Development of a model of metabolic pathways in Python for testing Sildenafil on smooth muscle and molecular dockingModel Based DesignOrgan on a chipPython
Prof. Giovanni Vozzi, Paolo Piaggi
In recent decades, bioengineering has developed a new approach to biology, aimed not only at the realization of analytical and diagnostic tools, but at the understanding and simulation of the molecular phenomena that take place in cells. This has resulted in a rapid spread of “in silico” modeling of biological processes around the world.
The expression “in silico” refers to the use of computers to create models necessary for carrying out biological studies. Models of this type have several advantages: the reduction of costs for companies and research laboratories, the significant saving of time thanks to the instantaneous predictions, the zeroing or reduction of the number of laboratory animals used and the possibility to use user-friendly graphical interfaces, which allow even novice users to enter the world of “in silico” modeling. On the other hand, their main limitations must also be specified: the scarce availability of data, the simplifications adopted and the high number of interconnections present between the various cellular molecular phenomena.
The aim of this thesis work is the development of a model in Python able to simulate metabolic pathways to describe how the drug of interest, previously selected upstream, interacts and produces the desired effects. Specifically, first of all the metabolic pathway that leads to smooth muscle relaxation was modeled and then the effects of the drug Viagra, containing the active ingredient Sildenafil, were modeled on the same metabolic pathway, in order to verify its compatibility for clinical applications other than those for which the drug is commonly used.
It was decided to use Python since it is a high-level programming language, object-oriented and widespread throughout the scientific community for its advantages: free and free use on many operating systems, support for functional programming and the rich ecosystem of searchable mathematical and scientific libraries, such as NumPy, SciPy, and PySB. In addition, Python is able to interface with other programming languages, such as C and C ++, playing the role of glue for applications that use libraries written with the aforementioned languages. Obviously, there are other languages developed specifically for biological modeling that use a specialized syntax to code the processes of biological models. However, these languages lack many features present in Python that can be used to make complex code more human readable, such as conditional programming constructs, loops, functions, classes, and modules.

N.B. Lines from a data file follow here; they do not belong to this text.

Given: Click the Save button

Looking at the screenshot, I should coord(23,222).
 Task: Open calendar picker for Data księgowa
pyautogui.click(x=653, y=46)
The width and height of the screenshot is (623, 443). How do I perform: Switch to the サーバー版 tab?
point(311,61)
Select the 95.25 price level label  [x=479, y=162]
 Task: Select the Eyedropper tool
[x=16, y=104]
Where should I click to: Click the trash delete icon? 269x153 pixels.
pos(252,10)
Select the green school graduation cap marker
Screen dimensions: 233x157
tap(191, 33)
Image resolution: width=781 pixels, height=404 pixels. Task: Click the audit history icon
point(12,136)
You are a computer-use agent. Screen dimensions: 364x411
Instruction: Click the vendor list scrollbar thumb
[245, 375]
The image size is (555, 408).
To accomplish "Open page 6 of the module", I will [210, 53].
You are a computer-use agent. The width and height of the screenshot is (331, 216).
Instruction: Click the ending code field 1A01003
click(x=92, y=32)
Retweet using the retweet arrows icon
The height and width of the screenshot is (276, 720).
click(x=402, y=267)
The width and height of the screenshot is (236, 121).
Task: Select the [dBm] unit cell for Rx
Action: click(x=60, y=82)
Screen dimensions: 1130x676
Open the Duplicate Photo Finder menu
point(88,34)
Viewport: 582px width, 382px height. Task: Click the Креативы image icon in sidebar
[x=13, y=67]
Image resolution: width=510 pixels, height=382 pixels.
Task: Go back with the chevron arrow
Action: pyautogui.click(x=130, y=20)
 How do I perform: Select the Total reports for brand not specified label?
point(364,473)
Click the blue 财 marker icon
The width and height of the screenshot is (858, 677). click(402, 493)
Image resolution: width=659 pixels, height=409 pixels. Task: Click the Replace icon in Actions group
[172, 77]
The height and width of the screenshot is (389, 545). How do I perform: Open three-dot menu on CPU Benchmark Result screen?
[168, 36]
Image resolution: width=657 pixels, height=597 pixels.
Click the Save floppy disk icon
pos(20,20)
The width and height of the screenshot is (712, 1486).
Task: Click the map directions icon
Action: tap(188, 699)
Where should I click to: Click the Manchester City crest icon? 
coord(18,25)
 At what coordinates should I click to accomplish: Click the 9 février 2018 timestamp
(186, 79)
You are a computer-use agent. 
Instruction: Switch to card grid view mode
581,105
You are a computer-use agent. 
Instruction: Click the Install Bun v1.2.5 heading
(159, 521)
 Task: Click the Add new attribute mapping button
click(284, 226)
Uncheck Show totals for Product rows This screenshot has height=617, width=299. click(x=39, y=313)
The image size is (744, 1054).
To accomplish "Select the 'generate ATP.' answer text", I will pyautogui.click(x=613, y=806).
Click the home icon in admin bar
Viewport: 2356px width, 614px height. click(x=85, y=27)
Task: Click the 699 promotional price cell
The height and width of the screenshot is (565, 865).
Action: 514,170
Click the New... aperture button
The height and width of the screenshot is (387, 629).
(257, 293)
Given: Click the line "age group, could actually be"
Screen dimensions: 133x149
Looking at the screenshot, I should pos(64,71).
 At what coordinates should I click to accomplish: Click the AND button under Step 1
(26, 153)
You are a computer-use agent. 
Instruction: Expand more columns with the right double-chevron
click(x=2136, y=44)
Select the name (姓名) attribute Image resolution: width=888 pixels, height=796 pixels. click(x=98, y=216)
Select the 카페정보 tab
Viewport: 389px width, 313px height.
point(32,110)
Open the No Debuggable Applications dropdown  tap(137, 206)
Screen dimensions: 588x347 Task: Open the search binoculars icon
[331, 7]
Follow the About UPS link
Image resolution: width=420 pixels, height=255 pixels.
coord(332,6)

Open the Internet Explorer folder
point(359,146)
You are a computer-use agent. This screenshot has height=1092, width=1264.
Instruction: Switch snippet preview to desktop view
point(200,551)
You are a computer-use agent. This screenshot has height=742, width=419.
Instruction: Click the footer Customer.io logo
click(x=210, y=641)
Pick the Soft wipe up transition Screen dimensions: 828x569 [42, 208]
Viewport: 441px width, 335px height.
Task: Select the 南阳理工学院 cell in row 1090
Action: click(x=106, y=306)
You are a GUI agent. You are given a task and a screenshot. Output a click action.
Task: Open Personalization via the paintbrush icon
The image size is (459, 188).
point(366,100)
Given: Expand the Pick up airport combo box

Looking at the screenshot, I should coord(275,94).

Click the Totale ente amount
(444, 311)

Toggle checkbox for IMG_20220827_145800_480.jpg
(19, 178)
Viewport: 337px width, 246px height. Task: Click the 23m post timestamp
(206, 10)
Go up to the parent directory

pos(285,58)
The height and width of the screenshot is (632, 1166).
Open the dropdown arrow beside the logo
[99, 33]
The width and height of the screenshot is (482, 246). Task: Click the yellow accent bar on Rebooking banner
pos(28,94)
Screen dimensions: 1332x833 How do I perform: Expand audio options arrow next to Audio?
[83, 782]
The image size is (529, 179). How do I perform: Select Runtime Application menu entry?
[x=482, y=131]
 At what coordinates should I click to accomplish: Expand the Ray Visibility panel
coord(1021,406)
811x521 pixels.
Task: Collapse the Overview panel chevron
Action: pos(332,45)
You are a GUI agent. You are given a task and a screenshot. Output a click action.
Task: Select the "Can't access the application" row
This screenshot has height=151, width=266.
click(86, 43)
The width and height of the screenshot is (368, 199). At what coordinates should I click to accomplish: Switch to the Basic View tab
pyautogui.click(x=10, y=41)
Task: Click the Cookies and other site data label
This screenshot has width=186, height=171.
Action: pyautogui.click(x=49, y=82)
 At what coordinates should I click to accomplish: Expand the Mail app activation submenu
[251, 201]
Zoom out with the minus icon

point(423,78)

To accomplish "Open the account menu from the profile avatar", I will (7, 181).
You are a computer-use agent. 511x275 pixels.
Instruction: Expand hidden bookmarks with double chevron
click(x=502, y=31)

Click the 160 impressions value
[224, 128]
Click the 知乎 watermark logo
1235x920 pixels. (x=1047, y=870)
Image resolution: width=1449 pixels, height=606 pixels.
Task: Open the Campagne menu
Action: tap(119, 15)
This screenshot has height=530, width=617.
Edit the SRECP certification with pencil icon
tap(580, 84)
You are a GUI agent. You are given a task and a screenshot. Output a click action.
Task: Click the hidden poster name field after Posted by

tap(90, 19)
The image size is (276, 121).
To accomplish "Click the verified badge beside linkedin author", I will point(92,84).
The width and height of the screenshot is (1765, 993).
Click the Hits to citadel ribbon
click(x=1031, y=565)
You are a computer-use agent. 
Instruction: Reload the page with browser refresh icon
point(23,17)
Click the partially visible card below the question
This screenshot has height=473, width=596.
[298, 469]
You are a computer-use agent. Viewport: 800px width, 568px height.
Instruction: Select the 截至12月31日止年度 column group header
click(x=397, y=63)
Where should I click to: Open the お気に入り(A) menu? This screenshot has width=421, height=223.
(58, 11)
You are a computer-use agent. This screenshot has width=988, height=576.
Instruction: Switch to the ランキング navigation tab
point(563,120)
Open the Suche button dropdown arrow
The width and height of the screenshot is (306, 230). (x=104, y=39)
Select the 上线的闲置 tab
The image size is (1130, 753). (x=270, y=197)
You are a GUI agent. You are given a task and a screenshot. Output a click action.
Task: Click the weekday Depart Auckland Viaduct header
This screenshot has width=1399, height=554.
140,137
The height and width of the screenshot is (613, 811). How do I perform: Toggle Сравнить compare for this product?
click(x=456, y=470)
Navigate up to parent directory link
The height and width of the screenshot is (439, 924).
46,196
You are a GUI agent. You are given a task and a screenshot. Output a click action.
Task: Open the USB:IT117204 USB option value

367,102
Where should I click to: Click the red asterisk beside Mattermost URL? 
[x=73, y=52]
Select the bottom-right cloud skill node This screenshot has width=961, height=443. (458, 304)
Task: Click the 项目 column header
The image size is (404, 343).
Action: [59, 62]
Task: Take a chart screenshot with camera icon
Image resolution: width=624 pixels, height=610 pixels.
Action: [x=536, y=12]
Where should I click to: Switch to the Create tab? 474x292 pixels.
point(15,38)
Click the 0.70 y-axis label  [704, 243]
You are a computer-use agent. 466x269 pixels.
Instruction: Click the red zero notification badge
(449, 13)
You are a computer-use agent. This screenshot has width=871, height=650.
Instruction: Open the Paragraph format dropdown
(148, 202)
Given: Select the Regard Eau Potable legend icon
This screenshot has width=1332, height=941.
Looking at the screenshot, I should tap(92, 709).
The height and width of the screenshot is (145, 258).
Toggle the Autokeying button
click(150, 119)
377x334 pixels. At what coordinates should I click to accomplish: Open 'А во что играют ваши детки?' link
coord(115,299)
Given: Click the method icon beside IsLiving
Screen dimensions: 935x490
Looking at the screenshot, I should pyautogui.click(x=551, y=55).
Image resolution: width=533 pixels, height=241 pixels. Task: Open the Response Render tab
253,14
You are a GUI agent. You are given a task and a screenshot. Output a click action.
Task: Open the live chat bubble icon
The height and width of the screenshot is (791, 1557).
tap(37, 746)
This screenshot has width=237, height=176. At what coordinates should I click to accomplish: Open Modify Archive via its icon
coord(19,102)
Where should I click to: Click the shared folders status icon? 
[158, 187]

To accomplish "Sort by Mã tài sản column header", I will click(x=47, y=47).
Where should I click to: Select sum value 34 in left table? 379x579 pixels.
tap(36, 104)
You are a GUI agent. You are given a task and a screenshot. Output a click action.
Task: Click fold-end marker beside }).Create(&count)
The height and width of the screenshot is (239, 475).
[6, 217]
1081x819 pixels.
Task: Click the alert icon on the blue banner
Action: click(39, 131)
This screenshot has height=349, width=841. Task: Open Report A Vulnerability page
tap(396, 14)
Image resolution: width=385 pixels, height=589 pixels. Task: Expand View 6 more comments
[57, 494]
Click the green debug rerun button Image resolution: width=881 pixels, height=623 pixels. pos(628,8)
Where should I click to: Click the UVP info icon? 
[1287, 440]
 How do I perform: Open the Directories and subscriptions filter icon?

In addition, the work presents a molecular docking study between Sildenafil and the receptor protein, through the AutoDock Vina software to evaluate the interaction between the active ingredient and the biological structure.
Molecular docking is a computational method that attempts to efficiently predict the interaction between two molecules or, more frequently, between a macromolecule (receptor) and a small molecule (ligand), starting from their unbound structures. AutoDock Vina is an open-source program for doing molecular docking. It was chosen for its computational potential, in fact, it has significant optimizations in terms of speed and accuracy in predicting the link, compared to the predecessor software AutoDock.
The purpose of this thesis work is the development of a model in Python able to simulate metabolic pathways to describe how the drug, previously selected upstream, interacts and produces the desired effects. Specifically, the metabolic pathway that leads to smooth muscle relaxation was first modeled and then, the effects of the drug Viagra, containing the active ingredient Sildenafil, were modeled on the same metabolic pathway, in order to verify its compatibility for clinical applications other than those for which the drug is commonly used.
Python modeling and molecular docking simulations
The work is a model to simulate the metabolism and interactions of the active ingredient Sildenafil, both in approved clinical applications, i.e. the treatment of erectile dysfunction and pulmonary hypertension, and in new, not yet approved clinical applications. From the results obtained, we can see that the model developed is able to predict, quite accurately, the effect of Sildenafil on smooth muscle and its interactions with the PDE5 protein. In fact, as predicted, it has been shown that the temporal course of cGMP in the presence of Sildenafil is reduced more slowly, resulting in a more decisive and longer smooth muscle relaxation effect. In this way, it is possible to provide information also for future simulations with concentrations different from those used in the model. While, as far as the interactions are concerned, the configuration calculated by the AutoDock Vina software has minimal differences with the actual laying data present in the literature, in order to have important information for the possible docking of Sildenafil with other molecules. In the literature, there is no modeling in Python of the following metabolic pathway and of the action of Sildenafil, therefore, from this point of view, this model represents an innovation. In fact, information was found regarding the pathway reactions considered individually, but there is no modeling in which the entire cascade of reactions is considered as a whole. Simulating the reactions within the metabolic network provides a greater similarity with reality, rather than considering them separately.
The various functions defined in the model can be used for the analysis of the metabolism of other drugs, as they have been defined in a general way and not as a function of this particular pathway. The functions have been conceived as user-friendly, that is even less experienced users in programming may be able to model the chemical reactions of interest, as long as they have all the necessary parameters. The development of this type of model involves a significant reduction in costs, times and the number of in vivo experiments on animals. Therefore, the model is versatile for numerous applications: as a reference model for the implementation of other metabolic pathways, to perform an initial screening of target molecules in order to reduce their number or to validate experimental protocols.